> [Excerpt to read]:
○ ○ ○ ○

Creating Characters with Personality

#1
It's taken me awhile to fully grasp this, but I finally understand it now.  In a typical dialogue we try and make our protagonist perfect.  He will make the most logical choice you can think of for the most logical reasoning you can think of.  This is how we fail in giving a character personality.  

Personality is the flaws in a character rather than the strengths of the character.  For instance:

-a lisp
-A racist biggot
-Someone who sings their dialog
etc

These are flaws that make a character interesting.  

Perfect characters are boring characters, but at the same time, we have to remember that the protagonist has to be likable.  Thus, we need a balance.  A character we hate isn't one that I want to read about.  So we wanna make our character as interesting as possible but also understandable.  People who are trying to do the right thing, but sometimes the right thing just isn't so easy to grasp.  

Take Hyodo Issei from High School DXD, his character I would say goes to far into the pervert personality.  Every scene we're drowned in his overbearing personality and it's too much.  You want an enjoyable pervert, look at Quark in Star Trek Deep Space Nine.  I seriously love that character, just subtle enough to be interesting, but you don't hate him for it. In fact, I'd say I even understand where he comes from.  It's Ferenghi tradition to treat woman like objects, if anything I'd even call him a Ferenghi with higher than average morales.  In one episode he feels horrible about selling weapons to some foreign dictator and can't sleep after.

○ ○ ○ ○

> [Given records]:
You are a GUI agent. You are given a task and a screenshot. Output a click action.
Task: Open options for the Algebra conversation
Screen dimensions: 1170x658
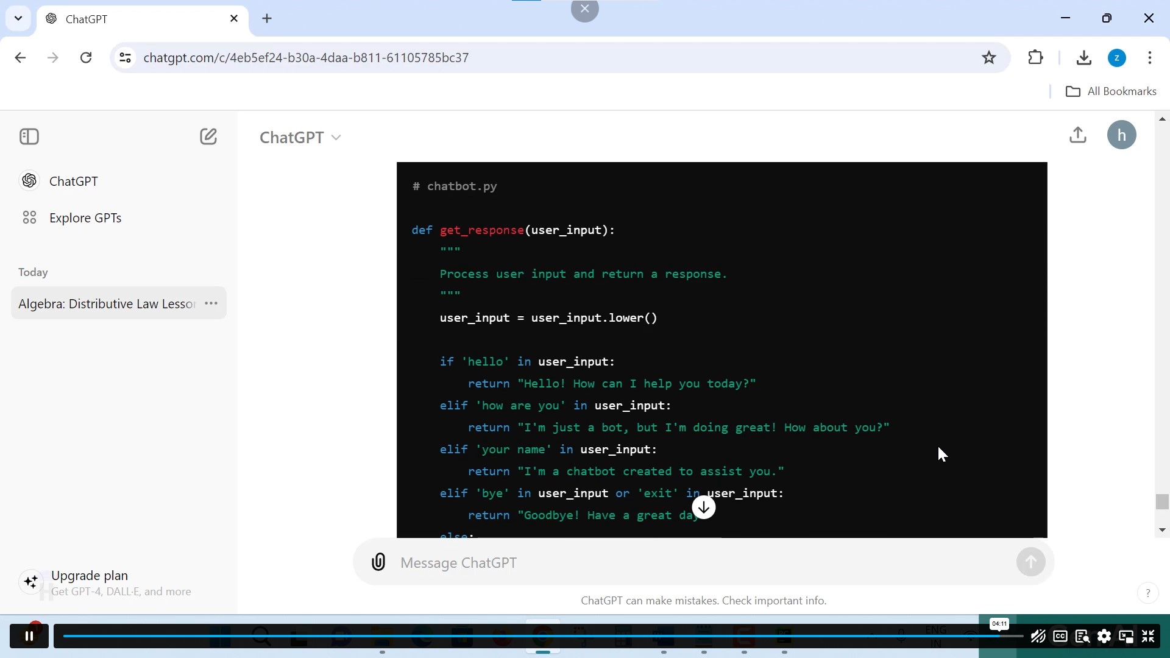211,303

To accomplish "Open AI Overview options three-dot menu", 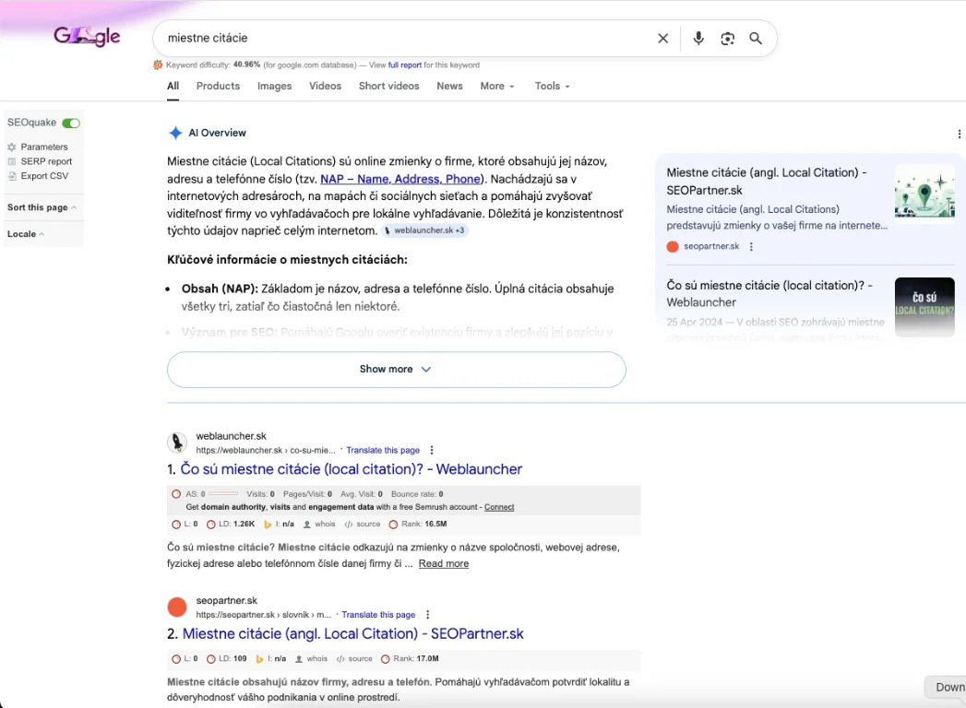I will [x=959, y=134].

○ ○ ○ ○

> [Problem]:
Quote the text on creating characters from "These are flaws" up to and including "easy to grasp.". The data that comes after the text on creating characters is material of its own, apart from the text.

> [The answer]:
These are flaws that make a character interesting.  

Perfect characters are boring characters, but at the same time, we have to remember that the protagonist has to be likable.  Thus, we need a balance.  A character we hate isn't one that I want to read about.  So we wanna make our character as interesting as possible but also understandable.  People who are trying to do the right thing, but sometimes the right thing just isn't so easy to grasp.